Wednesday, September 5, 2007

The winning ingredients: presentation

Number of entries received for the 2008 InnermoonLit Award for Best First Chapter of a Novel to date: 3

Now here’s a mysterious category from the scorecard. Are we judging entries based on the quality of the paper they’re printed on or the fanciness of the packaging in which they arrive? No—it’s all online, remember.

So are we referring to submissions that come in with the formatting intact versus those that somehow get garbled in transmission and end up with triangles and accent marks where all the normal punctuation marks should be? No, we don’t hold mysterious formatting glitches against you.

‘Presentation’ simply means the entry’s language—its diction, syntax, tone. Entries that are well written receive high marks in this category. Keep in mind that ‘well written’ can mean rich and poetic writing or it can mean sparse, invisible writing, depending on what seems appropriate for a particular piece of fiction. As always, there are no black-and-white, one-size-fits-all rules where fiction is concerned.

Also falling under this category are


grammar and mechanics.

//cue the blood-curdling screams and horror movie music//

But we’ll talk more about that later.

Monday, September 3, 2007

Ding dong!

Number of entries received for the 2008 InnermoonLit Award for Best First Chapter of a Novel to date: 1

This wicked summer is now officially dead (good riddance to triple-digit temperatures), and that means it’s changeover time for the writing contests. Final tally on entries for the Best Short-Short Story Contest: 197. We just barely beat last year’s number, but at least we did exceed it!

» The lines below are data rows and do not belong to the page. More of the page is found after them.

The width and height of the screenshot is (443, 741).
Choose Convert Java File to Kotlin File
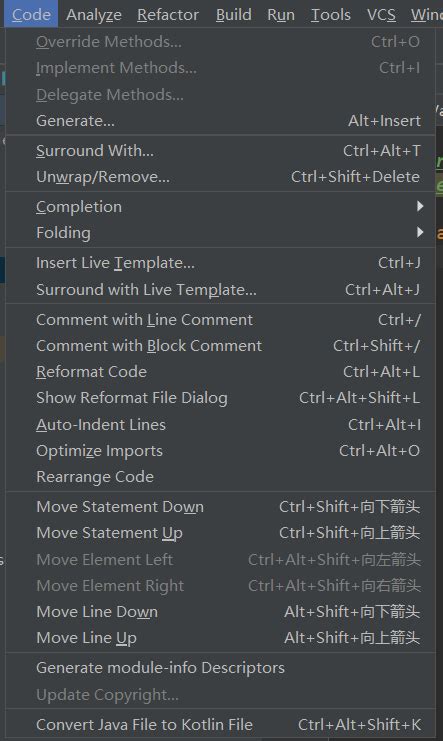coord(220,724)
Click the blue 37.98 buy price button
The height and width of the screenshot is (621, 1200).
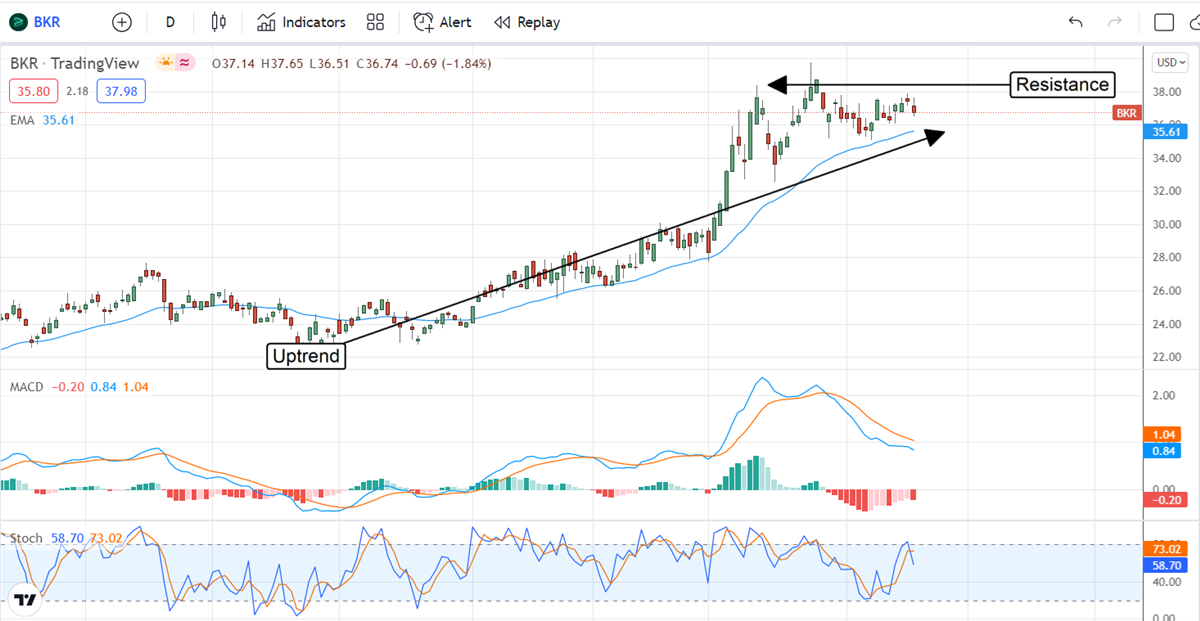(122, 92)
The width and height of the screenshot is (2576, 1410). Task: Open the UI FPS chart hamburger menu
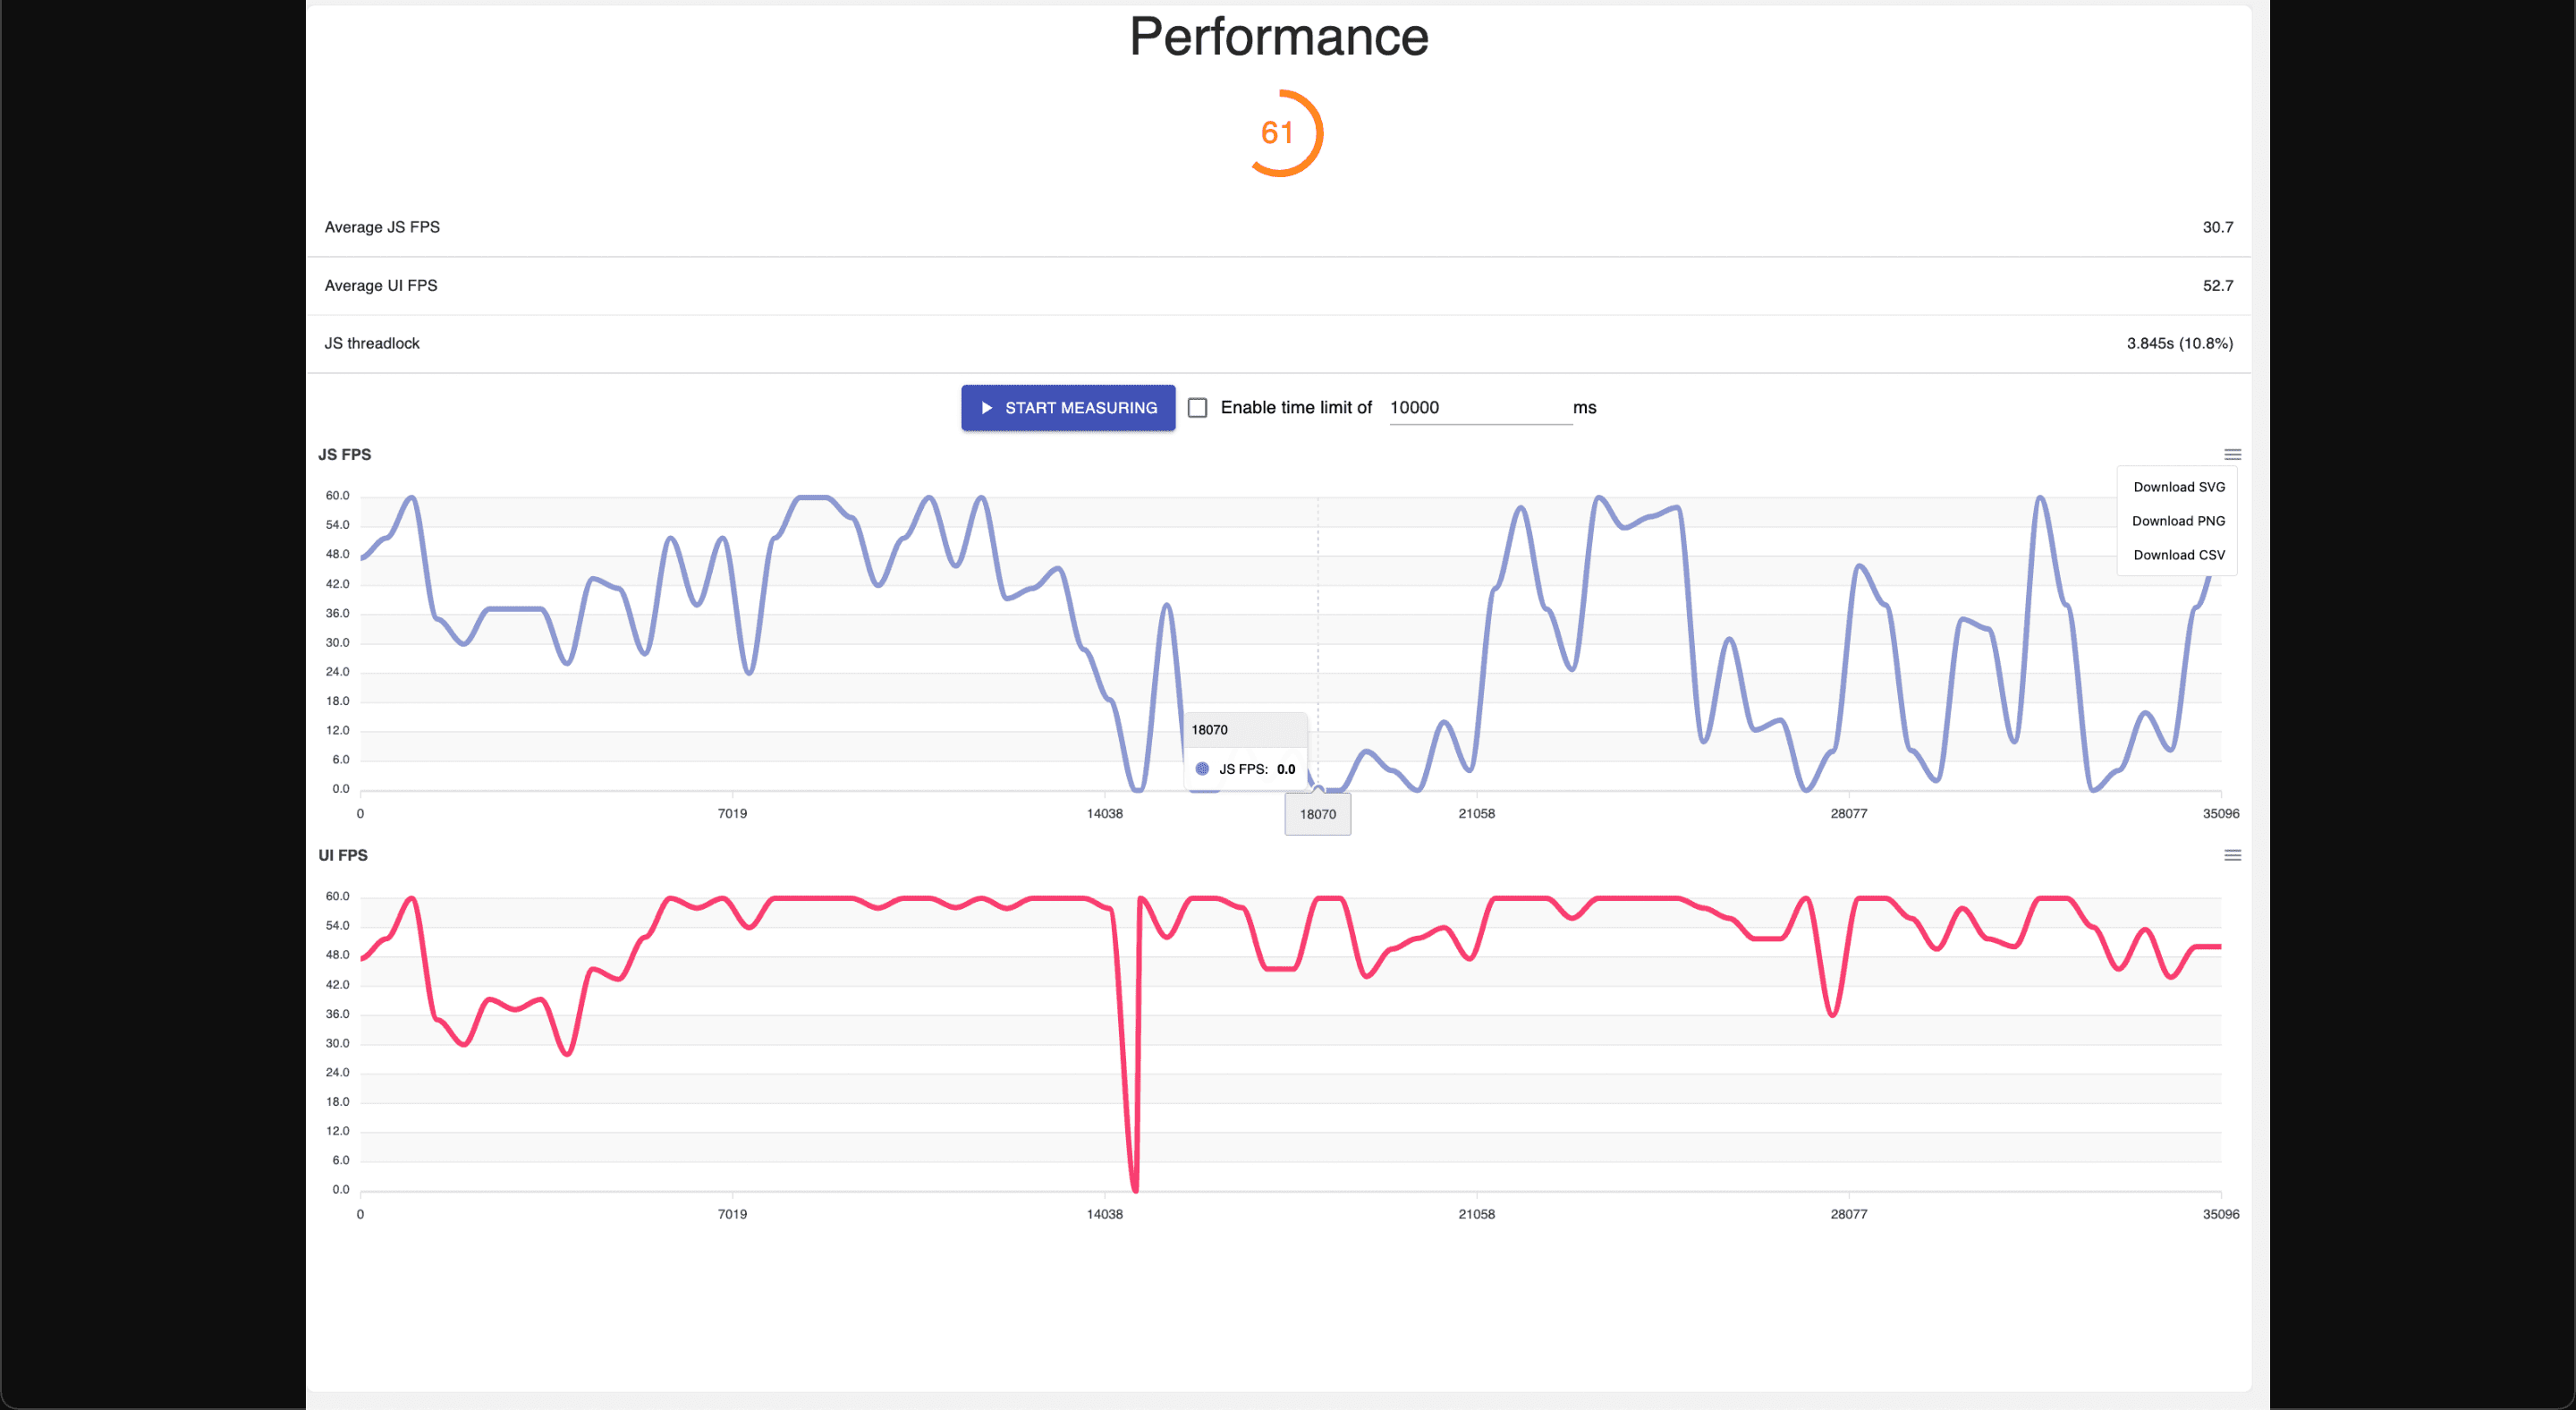click(2232, 856)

Here they are--our reading materials for the next few weeks:


Oh, and I apologize if I sounded harsh about early Best First Chapter entries last week. I didn’t mean you or your entry were disqualified forever and ever as part of some weird grudge against earlybirds, I just mean if you submitted before September 1, you need to resubmit during the submission period in order to qualify (9/1/07-3/1/08).